Notre objectif prioritaire est de permettre aux maires qui le souhaitent de cesser leur activité professionnelle pour exercer leur mandat à temps plein. Bien sûr, cette possibilité leur est déjà ouverte. Pour autant, les modalités de cette cessation d'activité ne sont pas totalement satisfaisantes, notamment en termes de rémunération. Le maire est souvent moins bien payé que certains de ses collaborateurs, et cette rémunération est peu élevée au regard des responsabilités qui lui sont confiées. Nous proposons donc une majoration de 50 % de l'indemnité des maires soumise à l'approbation du conseil municipal, qui serait réservée à ceux qui cesseront complètement leur activité professionnelle. Une majoration de 25 % pourrait être accordée à ceux qui choisiront de maintenir une activité professionnelle à temps partiel. Cette mesure doit venir en compensation des charges assumées par les maires, mais doit également les inciter à exercer ce mandat à temps complet, sans que cela ne se traduise par une dégradation matérielle de leur situation.
Cette mesure est applicable à droit constant en matière de cumul des mandats ; elle n'est pas parfaite, nous en avons pleinement conscience, mais son objet est bien de favoriser les maires et eux-seuls.

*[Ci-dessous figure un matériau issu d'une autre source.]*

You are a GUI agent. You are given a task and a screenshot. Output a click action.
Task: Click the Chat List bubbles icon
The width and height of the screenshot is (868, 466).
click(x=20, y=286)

Une autre de nos propositions vise la rémunération des maires au titre des activités effectuées pour le compte de l'Etat. Il s'agirait d'une rémunération complémentaire, car il nous semble normal que l'Etat contribue à la rémunération des maires à ce titre.
Enfin, il nous semble nécessaire de relever le seuil démographique à partir duquel un maire bénéficie de l'indemnité de fonction fixée au taux maximal par la loi (passer de 1 000 à 3 500 habitants), sauf avis contraire du conseil municipal.
Ces trois mesures, d'inégale importance, nous semblent de nature à renforcer le statut des maires, dont le rôle dans notre système local est irremplaçable et dont l'action est saluée par nos concitoyens.